Once again, we have a tragedy being used as an excuse for hard-of-thinking control freakery. So, no, under no circumstances should they be banned. Child safety is a parental responsibility. It’s time people got used to the idea and stopped expecting the state to wield a big stick at the rest of us.

8 Comments

  1. I saw a similar story about a toddler who suffocated in a Bed settee, I turned to my husband and said how long before there is a move to ban bed settees.
    I agree with you accidents happen, tragic as they are but they do happen, and you can never totally protect everyone from every sort of possible accident, not with legislation or rules, the only way is to lock us all in padded rooms in straight jackets and then I bet you someone would still die.
    People die it’s a sad fact of nature, and the more you mess with nature the more it throws up things to stop us over running the planet.
    Since the invention of things like penicillin and other medications, (which halted the natural culls of humanity) mother nature has had to fight harder and harder , to keep us in check. We live longer but we are definitely more stupid.
    I had these blinds in my house I had 3 children and no one died.
    You can’t ban everything that may just one day harm someone, just in case, if you did where would you draw the line?
    No more cutlery, ban the push bike, I nearly choked on a humbug the other day do we ban these too.

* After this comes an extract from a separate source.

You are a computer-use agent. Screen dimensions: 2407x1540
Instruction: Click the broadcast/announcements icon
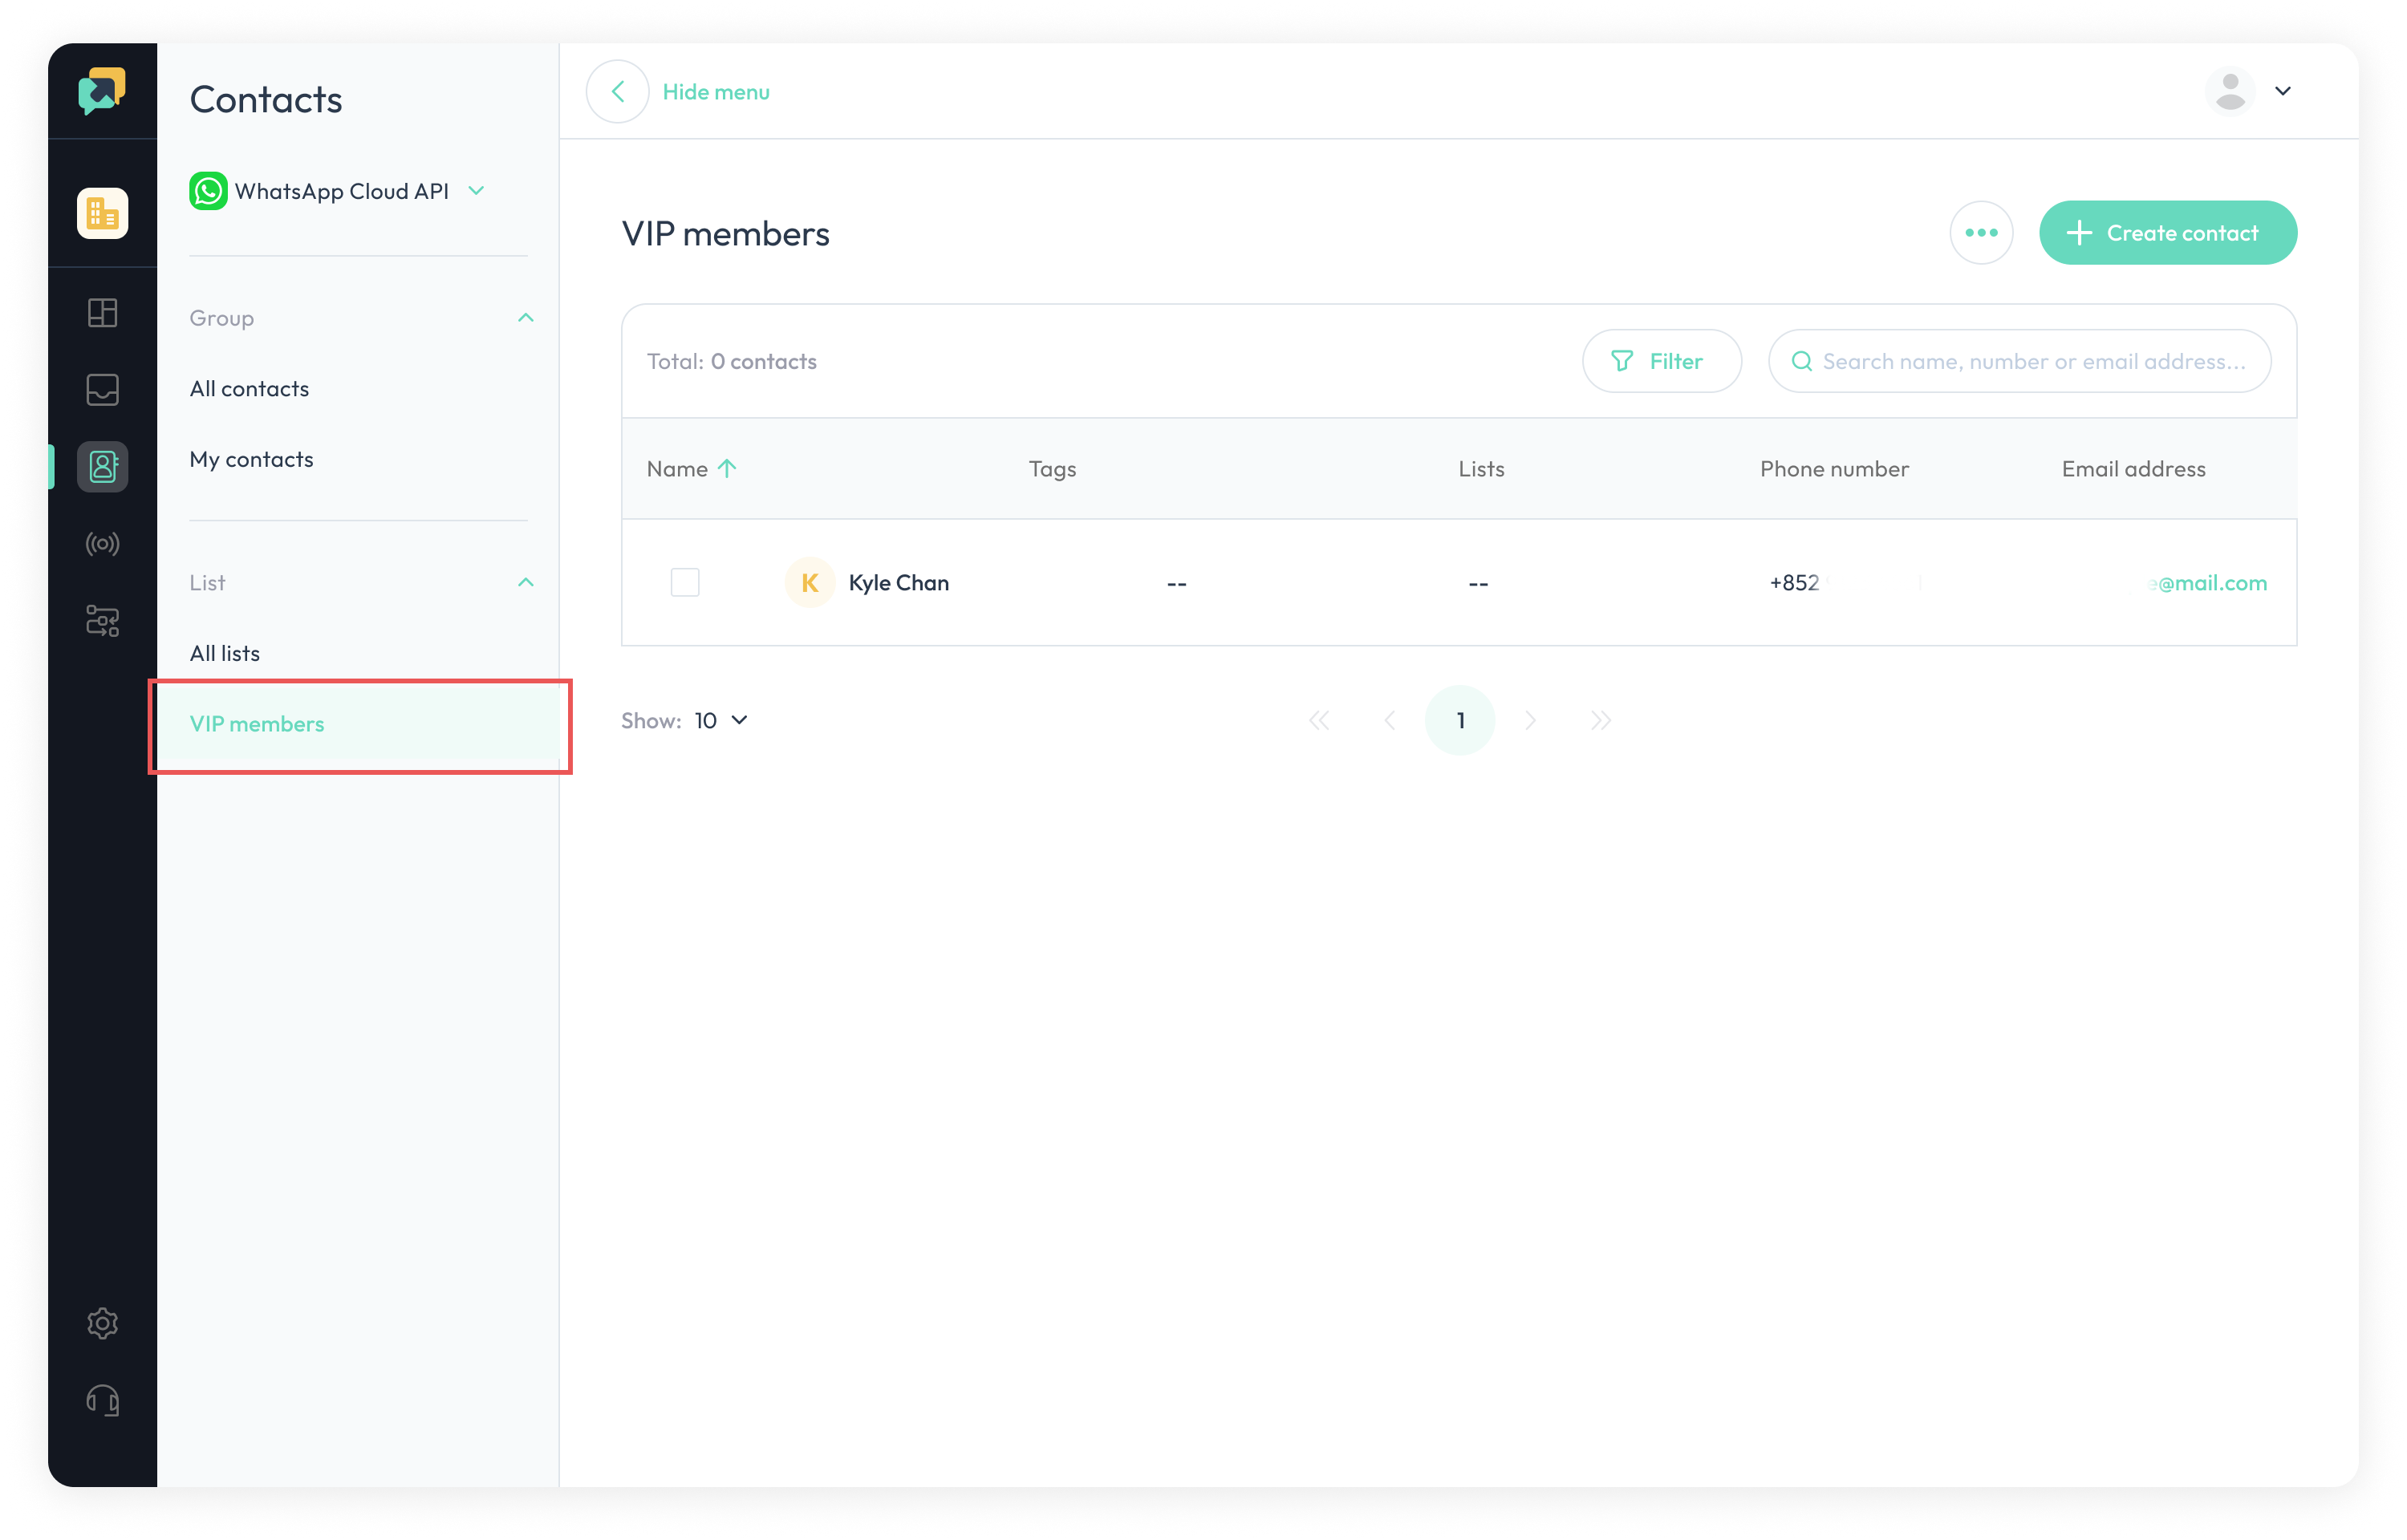102,544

    • Well, I almost choked when I saw Millipede’s waffle at the Lab conference:-

      Surely you’d agree with banning him & his conference as a hazard to public health (and sanity)…

  2. I too saw this and felt exactly as you; the default setting in our society seems to have become BAN IT! I am also rather unsettled by the fact that this type of thing spills over from the grieving process, something which, in my humble opinion, and speaking as someone who lost a partner in tragic circumstances, should be a specifically private process. The parents of this unfortunate child want, as far as I can tell, to ban blind cords ‘in memory’ of the deceased. I find this really morbid; I don’t know why but I do. A more cynical person might say that placing the blame firmly on the inanimate object abrogates all responsibility towards the person who should have been watching over the child, but not knowing the exact circumstances I wouldn’t like to say whether anything could have been done to prevent the death. Having young children of my own, what I do know is that, at 17 months we still had a playpen in the front room in to which our toddlers were placed whenever we had to leave the room, and that my parents, who have blinds of this type, actually installed the hooks which allow the cords to be held in place out of reach of any childish hands. It is very sad when any child dies, but I can only come back to the old standard – hard cases make bad laws…

  3. This isn’t the first such tragedy and it isn’t the first such campaign to have these blinds banned. New parents should really do their homework on child safety because the average house is far from child safe, you need to make a lot of changes.

    We have these blinds and one of our cats kept getting herself tangled up in one. Just the one cat and just the one blind in the bedroom but we had to remove the bottom cables to stop it happening. Now they are safe.

    They don’t need banning, they just need a bit of thought. Something sadly lacking these days.

    And what is it with the current trend to turn private grief into a public campaign?